### Selected excerpt
This post may contain references or links to products from one or more partners of our parent company and/or subsidiaries of our parent company. For more information, visit this page.
September 14, 2020
Thinking about putting Ash flooring in your home? We don’t blame you!
Everyone knows that hardwood floors are an amazing investment. They’re timeless, gorgeous, and they look incredible. Plus, hardwood floors like Ash can increase your home’s resale value like crazy.
But with so many types of wood flooring on the market, Ash wood tends to get passed over for more common choices like Oak. And we think that’s crummy!
Ash flooring is perfect for so many homes. It’s durable, it’s beautiful, and it’s great for contemporary looks. That’s why below, we’ll answer all of your questions about Ash wood flooring. We’ll talk about its durability, its price, how to install it, and even some Ash flooring pros and cons you should know about.
Table of Contents
What Is Ash Wood Flooring, Exactly?
Let’s start off with the basics. When we talk about Ash flooring, we’re usually talking specifically about White Ash. White Ash trees are native to parts of Europe and North America, and are commonly found in the northeast of the United States. Ash wood is used in millwork, flooring, tools, and sporting equipment (like baseball bats) around the world.
How Durable Is Ash Wood? What’s Ash’s Janka Rating?
Ash is a very durable hardwood species. If you don’t know this already, durability in wood is measured on something called the Janka hardness scale. And while the most durable types of wood flooring can rank all the way up to 3500 and beyond, Oak is the industry standard for hardwoods at a respectable 1300 or so.
Which is harder: Ash or Oak?
The average Janka rating for Ash flooring is 1320—which puts it directly between Red Oak (1290) and White Oak (1360). This means it can handle a high volume of foot traffic and wear, so it’s great for houses with kids and animals running around.
Which is harder: Ash or Walnut?
If we’re talking about American Walnut (the most common type in the US), then Ash wood is the more durable choice. American Walnut wood has an average Janka rating of 1010 to Ash wood’s 1320.
If you were to browse the spectrum of wood floor colors—from near-white Maple to the deep black of Ebony flooring—you’d find Ash to be in the lighter, more neutral tones. But that doesn’t mean it’s boring!
In fact, Ash flooring can range all the way from creamy blonde to deep brown, with gorgeous color variations and swirls. It’s most commonly found in grey-brown hues, but like we said—it has tons of character.
Can You Buy Prefinished Ash Floors? What About Unfinished Ash Flooring?
Yep! Both prefinished Ash and unfinished Ash are available from a number of different flooring manufacturers. Check out a few of those products here—and as always, you can always find a flooring store near you to see even more products!
What Does Ash Wood’s Grain Look Like?
As we mentioned, Ash flooring makes a subtle-but-gorgeous statement with its swirling-yet-straight wood grain. The shape of that swirl is similar to Oak’s, but it’s a little less reddish (and more vertical).
It’s perfect for giving the wood some character, but not drawing too much attention. Think of its grain pattern like a perfect medium between Oak and Maple.
Why Is Ash Flooring So Much Less Common Than Oak or Other Domestic Hardwoods?
That’s a great question! Ash is growing in popularity as lighter floors are becoming more and more trendy, but it still isn’t as common as some other hardwood flooring types.

### Data supplied
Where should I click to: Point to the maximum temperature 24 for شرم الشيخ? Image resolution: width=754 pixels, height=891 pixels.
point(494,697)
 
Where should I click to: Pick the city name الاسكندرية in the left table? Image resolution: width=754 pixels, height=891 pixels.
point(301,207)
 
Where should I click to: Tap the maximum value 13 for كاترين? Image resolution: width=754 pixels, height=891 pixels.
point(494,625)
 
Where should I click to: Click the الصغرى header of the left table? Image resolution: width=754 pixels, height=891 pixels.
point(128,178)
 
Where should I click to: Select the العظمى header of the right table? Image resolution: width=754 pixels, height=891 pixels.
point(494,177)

### Brief A
In the Ash flooring article, copy the stretch from "As we mentioned, Ash" through "(and more vertical).", swapping "reddish" for "yellowish".
### Brief B
Write the next part of the Ash flooring article, picking up after its final sentence.

### Response A
As we mentioned, Ash flooring makes a subtle-but-gorgeous statement with its swirling-yet-straight wood grain. The shape of that swirl is similar to Oak’s, but it’s a little less yellowish (and more vertical).

### Response B
One of the main reasons: with an invasive beetle called the Emerald Ash Borerdecimating Ash populations, it’s becoming harder and harder to buy old-growth Ash trees. And that means it’s harder and harder to find the large planks so popular in today’s hardwood flooring.
Luckily, scientists are hard at work finding a cure for this invasive pest. And with color palates changing, it probably won’t be long before Ash flooring is back in the mainstream.
Installing Ash Flooring: What You Need to Know
As with all other types of wood flooring, there are certain unique considerations to take into account when installing Ash floors. Here’s what you should know.
But, when it comes to Ash flooring, that doesn’t really matter as much, since wide- and long-format solid planks are rare anyway (for the reasons we mentioned above). And of course, floating floors make for some of the easiest flooring to install.
Can you find solid ash flooring? How do you install it?
Absolutely! And you don’t even need to hunt for the best hardwood floor brand to get it—solid Ash flooring is just as common as its engineered cousin.
And like with most solid wood floors, you can opt for a nail-down, staple-down, or glue-down installation. It all depends on your subfloor and underlayment. And if you’re wondering “what is subflooring?”, it’s just the base surface below your finished floor.
Do Ash floors need to acclimate prior to installation?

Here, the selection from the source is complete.